Description of the task
Work through the entries below line by line and give the number of lines with the string "Dresses", nothing else.

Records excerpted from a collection
#####
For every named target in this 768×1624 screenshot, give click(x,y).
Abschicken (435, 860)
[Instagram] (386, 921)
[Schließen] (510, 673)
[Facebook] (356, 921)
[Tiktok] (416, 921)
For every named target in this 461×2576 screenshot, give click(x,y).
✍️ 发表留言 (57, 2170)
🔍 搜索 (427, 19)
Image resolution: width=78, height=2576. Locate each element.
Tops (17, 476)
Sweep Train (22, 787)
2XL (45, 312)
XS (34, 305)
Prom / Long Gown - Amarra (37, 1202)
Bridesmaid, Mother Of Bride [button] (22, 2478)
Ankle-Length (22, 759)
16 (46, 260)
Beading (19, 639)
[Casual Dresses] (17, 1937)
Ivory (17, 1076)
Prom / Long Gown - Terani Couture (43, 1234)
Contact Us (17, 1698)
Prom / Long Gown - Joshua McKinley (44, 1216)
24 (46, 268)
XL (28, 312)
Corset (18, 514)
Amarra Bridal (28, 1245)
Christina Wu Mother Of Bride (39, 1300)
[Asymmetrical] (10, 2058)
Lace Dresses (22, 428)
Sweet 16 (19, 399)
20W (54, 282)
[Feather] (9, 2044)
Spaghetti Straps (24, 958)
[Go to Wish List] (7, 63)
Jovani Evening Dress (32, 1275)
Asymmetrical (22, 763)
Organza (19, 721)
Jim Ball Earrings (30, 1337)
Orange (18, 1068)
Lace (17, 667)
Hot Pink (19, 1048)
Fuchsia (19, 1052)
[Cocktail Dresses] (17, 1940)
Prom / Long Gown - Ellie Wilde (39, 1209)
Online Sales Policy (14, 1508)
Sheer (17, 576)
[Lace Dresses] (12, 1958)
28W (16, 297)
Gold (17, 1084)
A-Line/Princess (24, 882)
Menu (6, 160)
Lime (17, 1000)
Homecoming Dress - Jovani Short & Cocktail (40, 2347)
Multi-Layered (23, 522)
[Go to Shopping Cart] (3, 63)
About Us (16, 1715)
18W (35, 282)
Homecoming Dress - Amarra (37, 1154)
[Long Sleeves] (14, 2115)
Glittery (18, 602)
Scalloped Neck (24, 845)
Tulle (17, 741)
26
#####
Output
4